Right now with 64 runner threads (one per CPU), I'm seeing an
average utilisation across the whole auto group XFS test run of:

-50 CPUs
- 2.5GB/s IO @ 30k IOPS
- 40GB RAM

The utilisation on ext4 is much lower and runtimes are much longer
for (as yet) unknown reasons. Concurrent fsstress loads, in
particular, appear to run much slower on ext4 than XFS...

> We could have some kind of antagonist load
> which is shared across multiple tests, but it's not clear to me that
> it's worth the complexity.

Yes, that's the plan further down the track - stuff like background
CPU hotplug (instead of a test that specifically runs hotplug with
fsstress that takes about 5 minutes to run), cache dropping to add
memory reclaim during tests, etc

> (And note that it's not just fs and cpu
> load antagonistsw; there could also be memory stress antagonists, where
> having multiple antagonists could lead to OOM kills...)

Yes, I eventually plan to use the src/usemem.c memory locker to
create changing levels of background memory stress to the test
runs...

▶ [Material]:

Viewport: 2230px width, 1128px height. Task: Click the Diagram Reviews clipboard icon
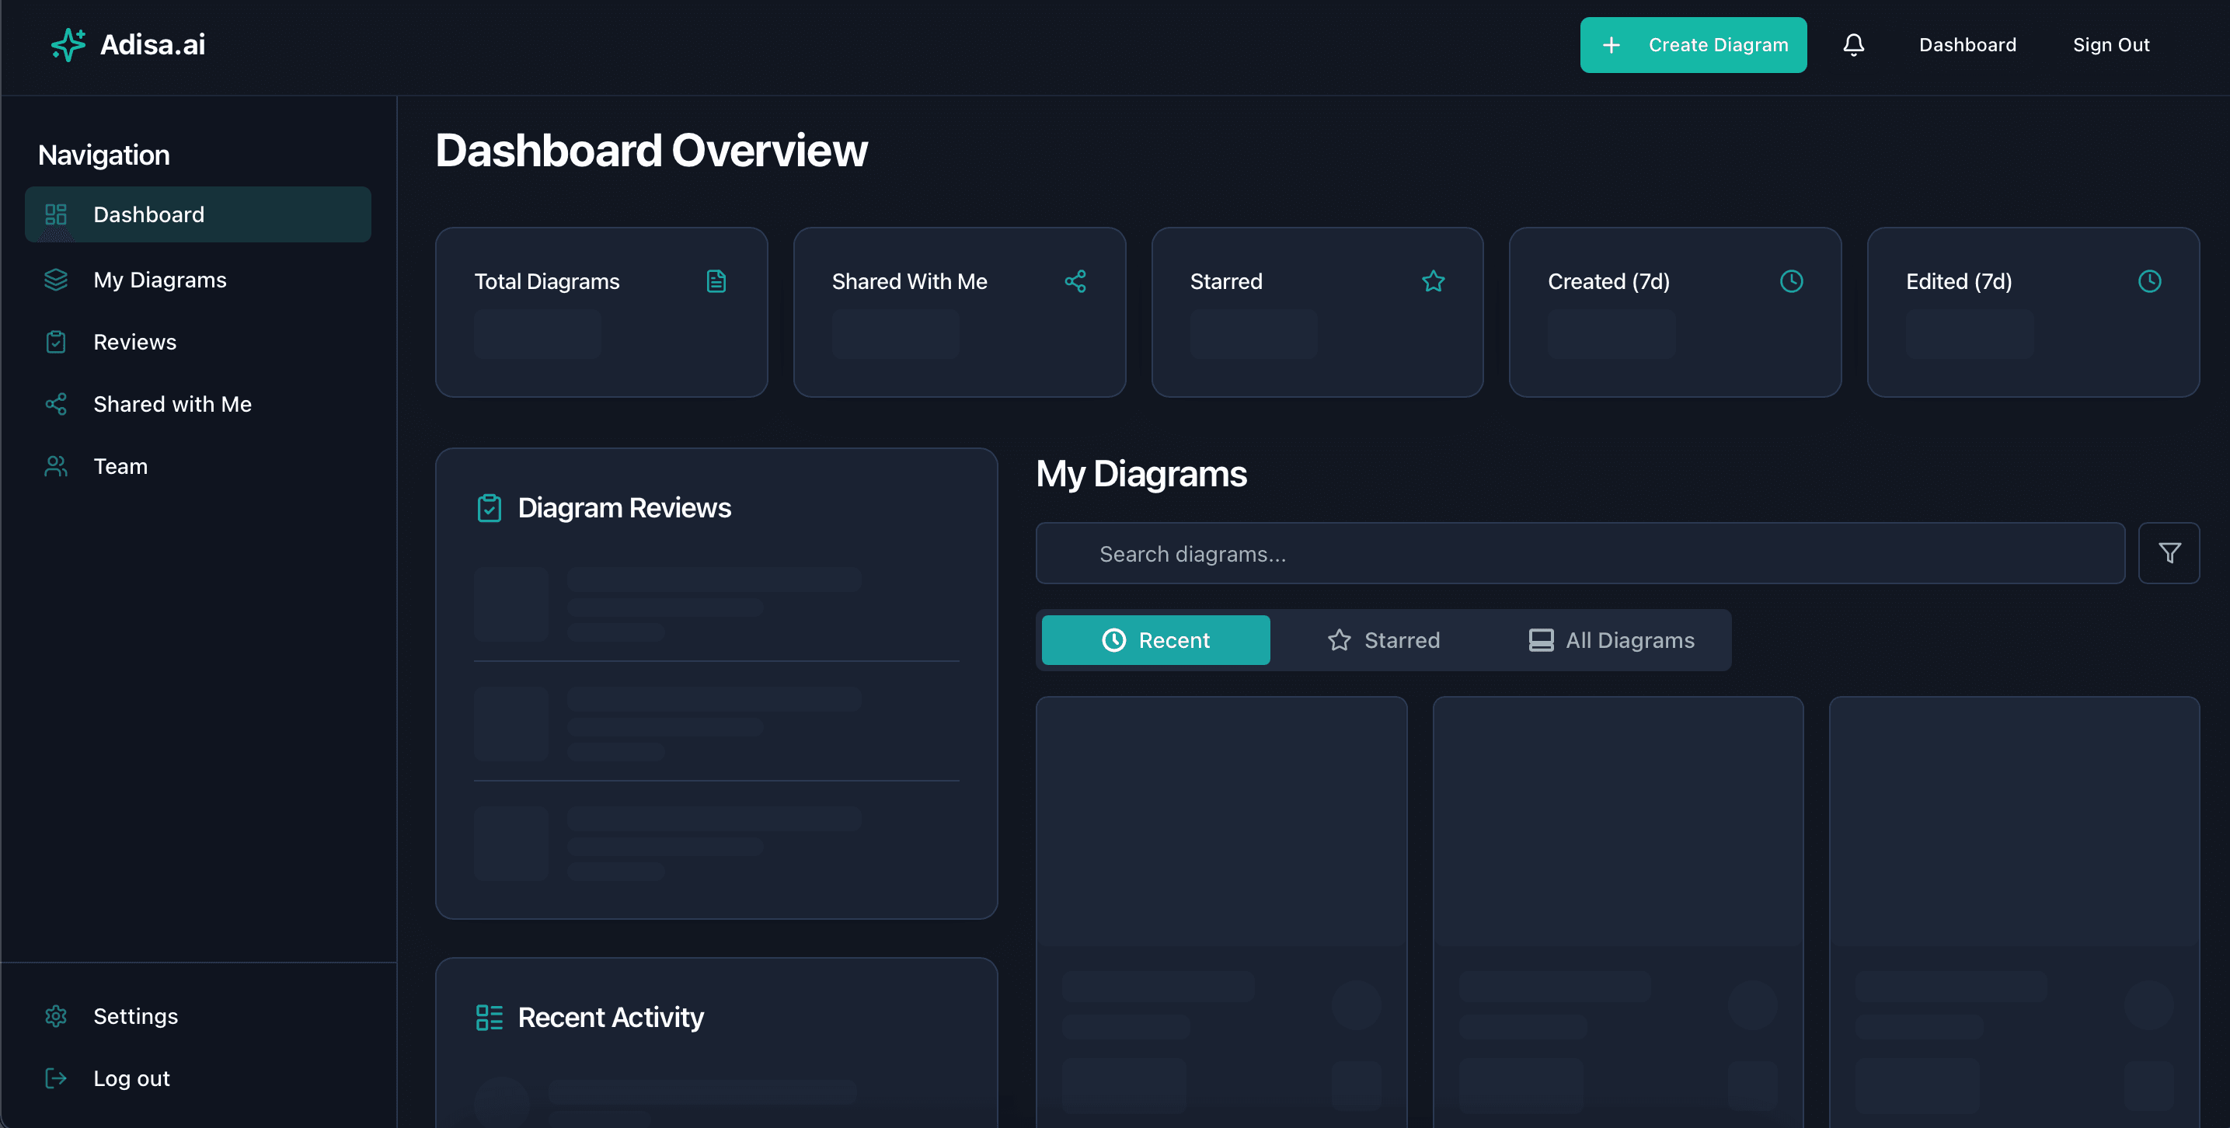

▶ [What is needed]:
How does the reply about running filesystem tests in parallel on XFS and ext4 go on after its last sentence? Write the next few paragraphs in the same voice.

▶ [Output]:
Right now "perturbations" are exercised as a side effect of random
tests performing these actions. I want to make them controllable by
check-parallel so we can exercise the system functionality across
the entire range of correctness tests we have, not just an isolated
test case.

IOWs, the whole point of check-parallel is to make use of large
machines to stress the whole OS at the same time as we are testing
for filesystem behavioural correctness.

I also want to do it in as short a time period as possible - outside
of dedicated QE environments, I don't beleive that long running
stress tests actually provide value for the machine time they
consume. i.e. returns rapidly diminish because stress tests
cover 99.99% of the code paths they are going to exercise in the
first few minutes of running.

Yes, letting them run for longer will -eventually- cover rarely
travelled code paths, but for developers, CI systems and
first/second level QE verification of bug fixes we don't need
extended stress tests.

Further, when we run fstests in the normal way, we never cover
things like memory reclaim racing against unmount, freeze, sync,
etc. And we never cover them when the system is under extremely
heavy load running multiple GB/s of IO whilst CPU hotplug is running
whilst the scheduler is running at nearly a million context
switches/s, etc.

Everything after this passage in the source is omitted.